Dari Graffiti Gang Surya ke Amerika


(Pemerintah Provinsi Kalbar Biayai Bryan ke Markas PBB untuk Menerima Penghargaan)
By Alexander Mering

“Berkat karyamu, ibu dan kepala sekolahmu pun akan melihat New York. Kakek sangat bangga padamu.”
Senyumnya mengembang. Tangannya terentang khas orang tua saat bocah itu menghambur ke ruangan. Dua manusia dari generasi yang berbeda saling berjabat tangan.
Matanya sama-sama sipit walau berasal dari puak suku yang berlainan. Tak ada yang mengikat mereka secara bilogis, tapi sebuah tempat dari masa lalu yang masih utuh hingga sekarang membuat mereka begitu dekat. Sekolah Suster Pontianak, sebuah sekolah, tak jauh dari lapangan sepak bola kebun sayok (PSP) Pontianak.
Keduanya sama-sama orang hebat, mewakili generasinya masing-masing. Pria yang menyebut dirinya kakek itu adalah Laurentius Herman Kadir, Wakil Gubernur Kalbar. Dan bocah SD berusia 7 tahun tersebut Bryan Jevoncia, juara dunia lomba desain perangko PBB bertajuk "We Can End Poverty". (Kita Dapat Mengakhiri Kemiskinan).
“Pemerintah Provinsi Kalimantan Barat akan menanggung biaya perjalanan Bryan ke Amerika,” kata Pria berusia 66 tahun itu.
“Ayo bilang terima kasih,” kata Rosina, mama Bryan.
Ramai yang hadir pada pertemuan yang berlangsung hampir sejam di ruangan itu. Ada wartawan Berkat, Pontianak Post, Antara, Ruai TV, TVRI, ada Asisten III Pemprov Kalbar, Drs.
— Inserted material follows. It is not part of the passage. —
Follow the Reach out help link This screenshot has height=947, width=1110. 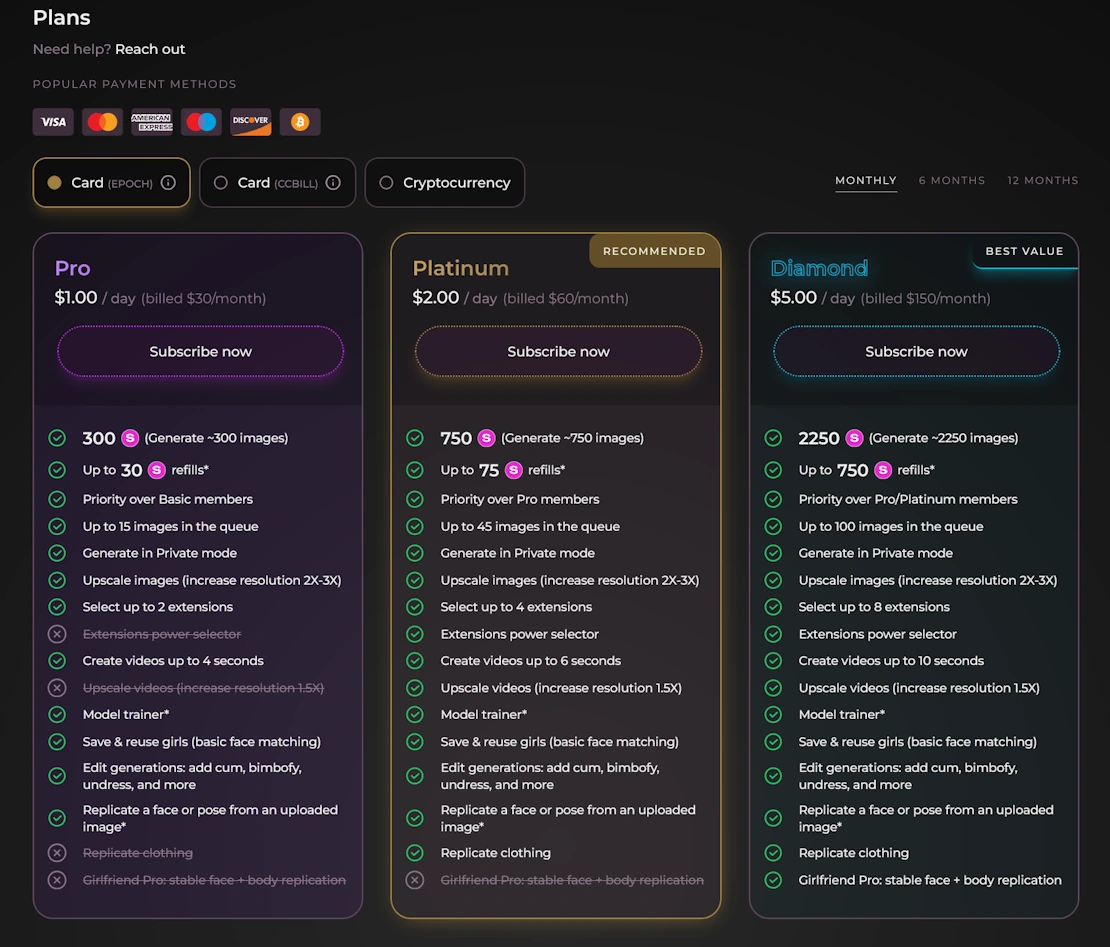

Kamaruzzaman, MM, pejabat Diknas, Kepala sekolah, guru-guru SD Suster, tempat Bryan belajar.
Ada bahagia. Ada keharuan. Ada nostalgia ketika Kadir mengetahui di mana Bryan menuntut ilmu. Meski tak persis sama dengan keadaannya sekarang, sekolah itu masih di tempat yang sama SD dan SMP Suster Pontianak.
“Peserta didiknya semua wanita, saya dan kawan-kawan sering ke sana dulu,” kenangnya. Tak jarang mereka menyelinap ke tengah-tengah barisan untuk sekadar berbicara dengan gadis-gadis itu.
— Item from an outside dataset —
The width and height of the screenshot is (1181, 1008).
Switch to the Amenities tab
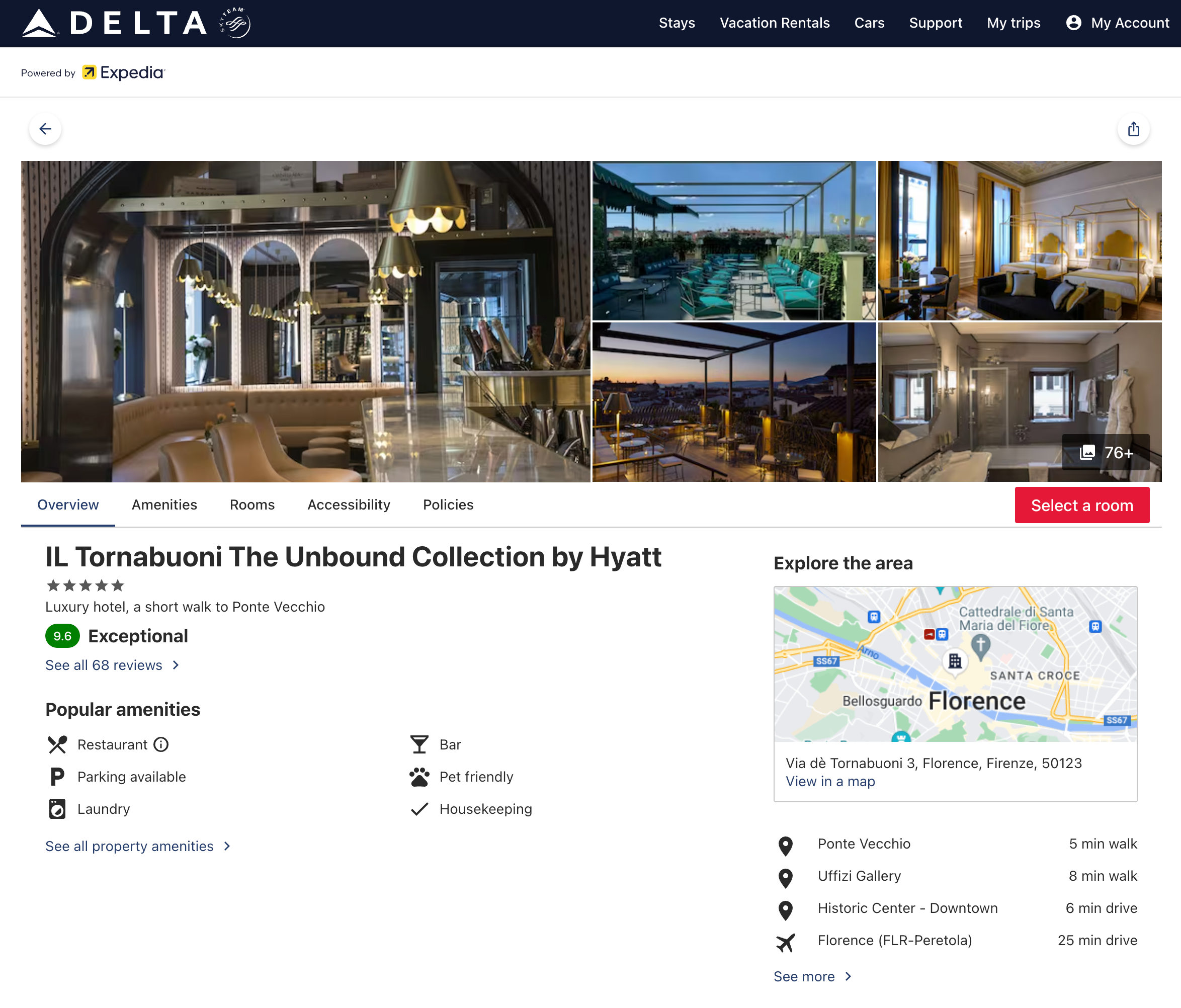(164, 505)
“Susternya galak-galak. Jika ketahuan habislah diteriak-teriaki.”
Kini yang sekolah di sana tak cuma para wanita, gurunya pun tak segalak di zaman Kadir. Bahkan Rosa de Lima, kepala sekolah didampingi beberapa guru turut tertawa bahagia di ruang kerja Kadir hari itu bersama Bryan.
Berkali-kali Kadir menyampaikan kebanggaannya bahwa ada putra Kalbar yang masih sangat belia tapi telah mengukir prestasi tingkat dunia. Tak cuma sekolah, tapi nama daerah dan negara juga menjadi harum. Karena itu katanya gubernur langsung merespons dan minta agar Bryan dibantu.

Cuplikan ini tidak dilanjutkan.